The agreements that CSD has in place with the finance sector “becomes a really good public-private partnership. We help them improve their systems,” Maughan noted.
Maughan also explained who S&T’s customers are for cyber security. Within the department, S&T is working with the National Protection and Programs Directorate (NPPD), Secret Service, Immigration and Customs Enforcement (ICE), Homeland Security investigations, Customs and Border Protection (CBP), the Transportation Security Administration, the Coast Guard, FEMA, and the Office of the CIO.
However, he said that “we might be doing as much outside the department as inside the department.” This is important because if the research CSD funds makes it to the commercial marketplace, it can re-enter the acquisition pipeline as a product that can be certified and accredited.

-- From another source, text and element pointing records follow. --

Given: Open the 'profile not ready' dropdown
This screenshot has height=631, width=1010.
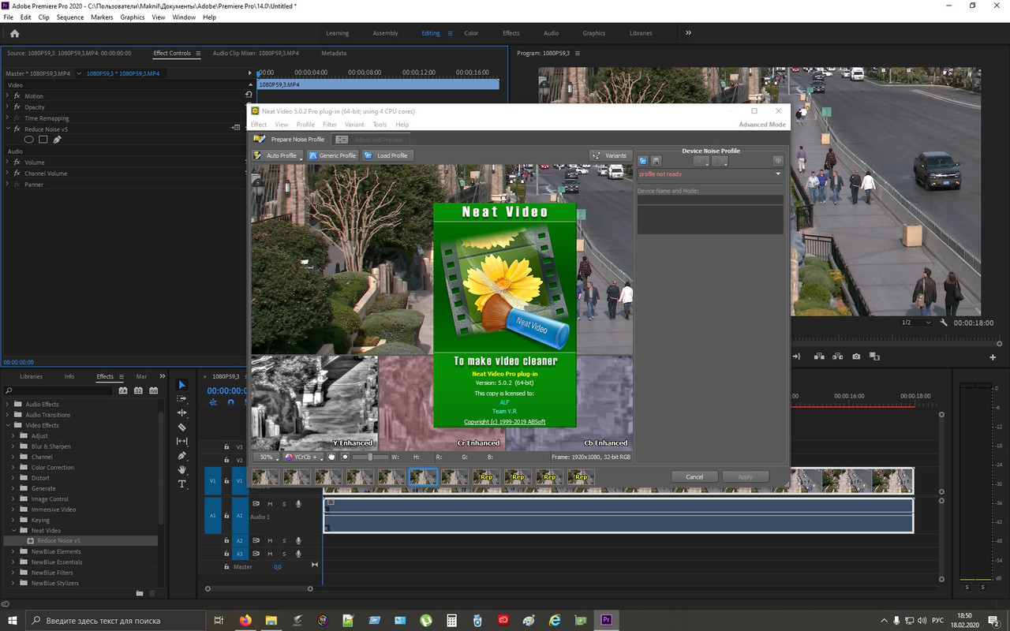Looking at the screenshot, I should click(777, 174).
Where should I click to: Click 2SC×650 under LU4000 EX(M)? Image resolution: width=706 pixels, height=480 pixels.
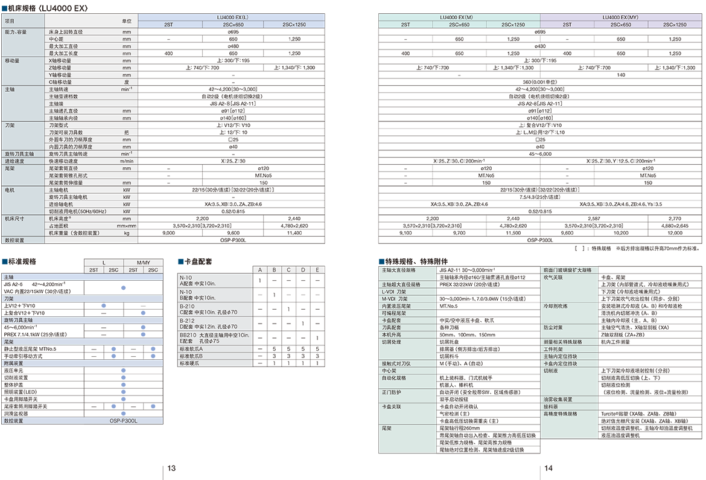459,25
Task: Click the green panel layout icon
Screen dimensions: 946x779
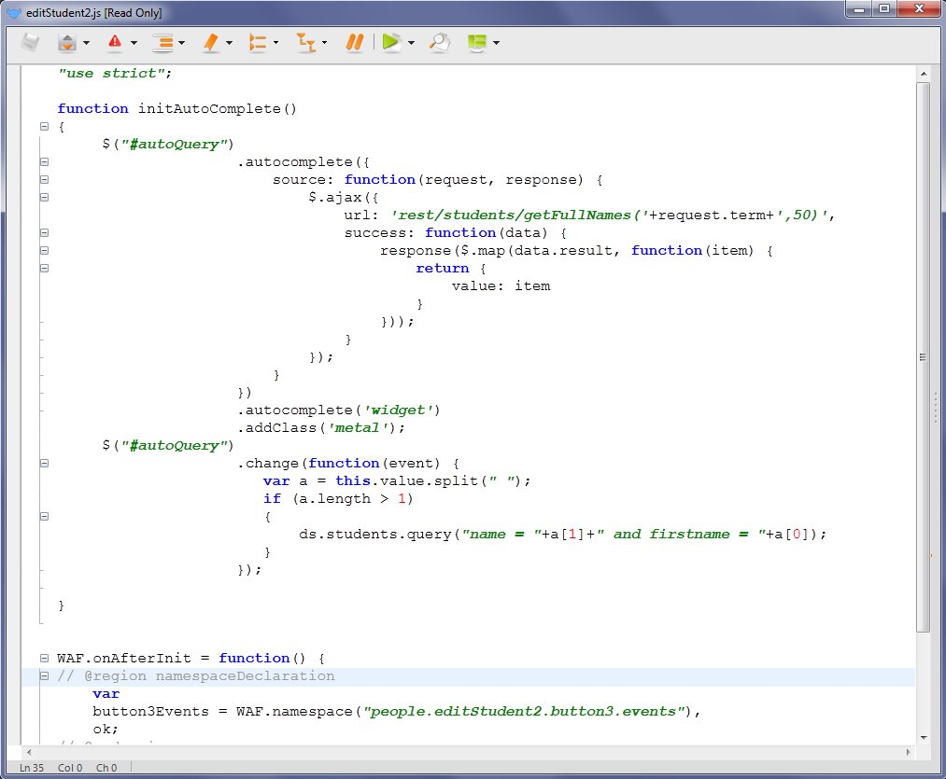Action: point(477,42)

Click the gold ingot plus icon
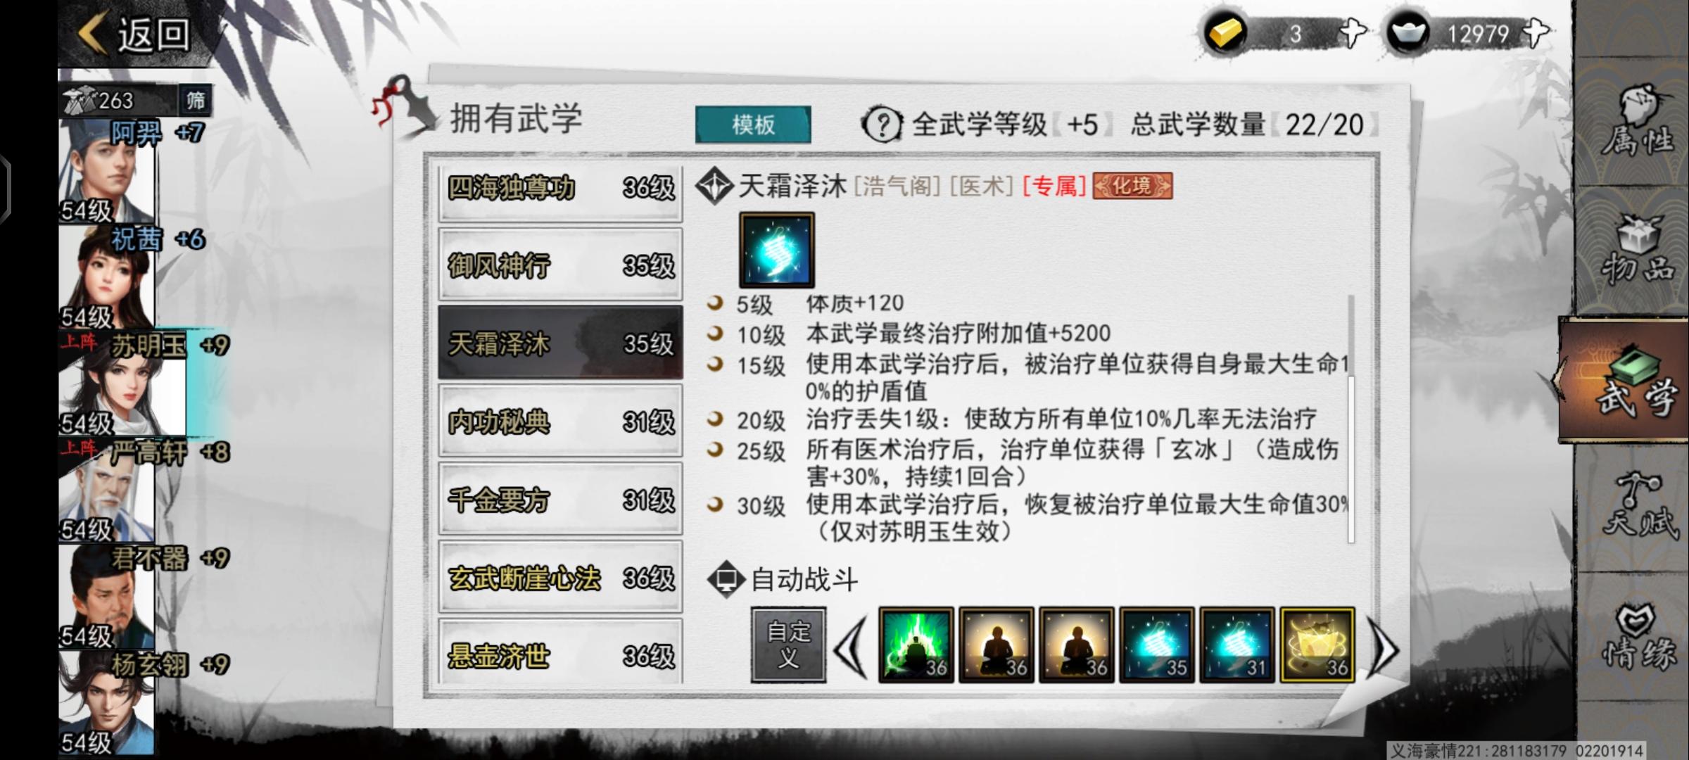[1352, 33]
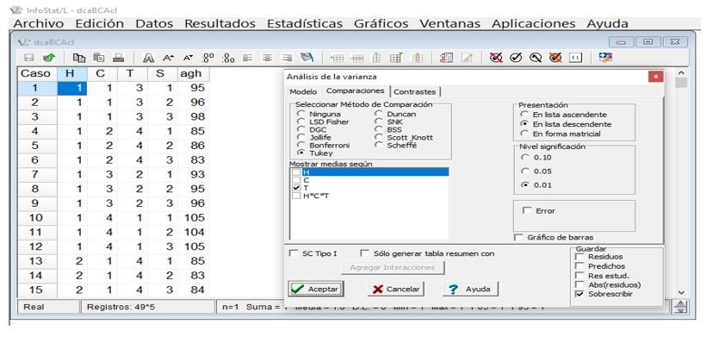The image size is (707, 343).
Task: Click the font style 'A' icon
Action: click(x=148, y=58)
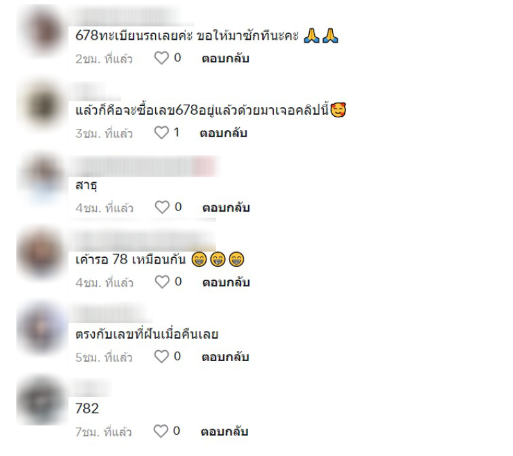
Task: Tap heart on the แล้วก็คือจะซื้อเลข678 comment
Action: 162,133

“You can certify and accredit a commercial product. It’s harder to certify and accredit a research product. That’s why we’re focused on some transition activities–to get them out of the labs, out of the research pipeline and into the marketplace.”
Maughan also highlighted what is wrong with cyber security today in light of the recent private sector hacks. In addition to problems with software quality, usability, and measurement of security, he mentioned the economics of cyber security. The large business hacks companies have been choosing to not spend money on cyber security in the hope that they do not get hacked.
“And if you look at some of the companies, that’s exactly what happened. Certain decisions were made and certain things weren’t done and then next thing you know they’re in the news. It comes down to a risk decision.”